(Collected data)

------------------------------

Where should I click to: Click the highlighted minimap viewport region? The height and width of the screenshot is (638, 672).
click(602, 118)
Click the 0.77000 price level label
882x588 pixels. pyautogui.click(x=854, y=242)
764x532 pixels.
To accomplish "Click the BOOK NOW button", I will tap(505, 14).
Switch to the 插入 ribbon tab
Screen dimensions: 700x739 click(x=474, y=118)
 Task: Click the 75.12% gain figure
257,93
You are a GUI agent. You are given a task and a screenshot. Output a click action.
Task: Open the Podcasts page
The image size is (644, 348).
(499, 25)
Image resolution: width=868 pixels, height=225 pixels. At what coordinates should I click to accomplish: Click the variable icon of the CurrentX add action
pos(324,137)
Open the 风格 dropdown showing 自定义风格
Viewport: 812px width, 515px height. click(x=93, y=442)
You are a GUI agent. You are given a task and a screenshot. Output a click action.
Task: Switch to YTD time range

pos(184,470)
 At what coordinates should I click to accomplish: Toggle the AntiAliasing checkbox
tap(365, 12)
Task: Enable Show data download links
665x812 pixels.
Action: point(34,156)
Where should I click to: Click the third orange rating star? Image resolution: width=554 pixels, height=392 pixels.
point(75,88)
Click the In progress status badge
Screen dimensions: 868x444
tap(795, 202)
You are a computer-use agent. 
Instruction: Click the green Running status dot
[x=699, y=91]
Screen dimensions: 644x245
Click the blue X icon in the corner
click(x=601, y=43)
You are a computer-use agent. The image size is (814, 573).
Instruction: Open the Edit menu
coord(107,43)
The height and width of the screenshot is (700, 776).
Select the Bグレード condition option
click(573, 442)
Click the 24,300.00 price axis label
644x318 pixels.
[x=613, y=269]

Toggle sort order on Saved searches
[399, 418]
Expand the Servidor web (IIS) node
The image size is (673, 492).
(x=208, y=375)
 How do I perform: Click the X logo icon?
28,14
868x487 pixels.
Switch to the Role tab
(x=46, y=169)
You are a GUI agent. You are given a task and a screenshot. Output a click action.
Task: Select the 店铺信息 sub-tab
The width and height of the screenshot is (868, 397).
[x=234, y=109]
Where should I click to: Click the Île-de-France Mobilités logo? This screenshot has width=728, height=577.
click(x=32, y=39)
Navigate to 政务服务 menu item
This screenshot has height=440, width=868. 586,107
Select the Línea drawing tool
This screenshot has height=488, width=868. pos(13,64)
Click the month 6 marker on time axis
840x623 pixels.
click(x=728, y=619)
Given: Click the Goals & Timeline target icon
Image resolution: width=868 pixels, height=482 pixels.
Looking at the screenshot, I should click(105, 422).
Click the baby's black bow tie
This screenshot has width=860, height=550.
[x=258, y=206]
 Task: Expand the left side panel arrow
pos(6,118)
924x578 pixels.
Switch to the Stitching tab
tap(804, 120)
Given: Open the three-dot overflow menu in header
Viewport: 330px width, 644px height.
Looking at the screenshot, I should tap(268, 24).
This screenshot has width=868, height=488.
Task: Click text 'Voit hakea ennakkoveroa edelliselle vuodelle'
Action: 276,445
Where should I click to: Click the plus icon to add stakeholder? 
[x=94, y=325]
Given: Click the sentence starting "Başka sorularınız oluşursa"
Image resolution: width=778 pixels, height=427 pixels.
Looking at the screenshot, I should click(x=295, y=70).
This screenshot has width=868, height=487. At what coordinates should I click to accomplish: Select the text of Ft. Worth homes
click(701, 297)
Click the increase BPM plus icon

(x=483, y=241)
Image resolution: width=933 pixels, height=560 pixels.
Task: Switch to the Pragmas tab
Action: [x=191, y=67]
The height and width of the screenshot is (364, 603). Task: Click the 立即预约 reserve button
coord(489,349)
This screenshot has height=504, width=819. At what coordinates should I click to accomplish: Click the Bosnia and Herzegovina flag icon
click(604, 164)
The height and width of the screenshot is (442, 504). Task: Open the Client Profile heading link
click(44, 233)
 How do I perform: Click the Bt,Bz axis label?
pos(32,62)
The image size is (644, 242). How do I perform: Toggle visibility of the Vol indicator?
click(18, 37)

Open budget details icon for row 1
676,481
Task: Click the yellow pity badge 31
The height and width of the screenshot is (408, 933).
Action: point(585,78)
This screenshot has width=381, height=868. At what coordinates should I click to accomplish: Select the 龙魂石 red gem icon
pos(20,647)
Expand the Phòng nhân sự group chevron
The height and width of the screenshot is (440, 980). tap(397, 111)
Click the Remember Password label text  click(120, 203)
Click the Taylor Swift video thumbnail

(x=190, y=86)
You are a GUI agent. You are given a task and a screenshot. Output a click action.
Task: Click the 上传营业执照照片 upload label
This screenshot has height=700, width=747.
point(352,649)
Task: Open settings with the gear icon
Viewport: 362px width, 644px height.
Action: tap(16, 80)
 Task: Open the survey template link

------------------------------

• **WORK INSTRUCTIONS**: If a line in the records contains the word "badge", copy it out.

• **RESULT FOR THIS EXERCISE**:
Click the In progress status badge
Task: Click the yellow pity badge 31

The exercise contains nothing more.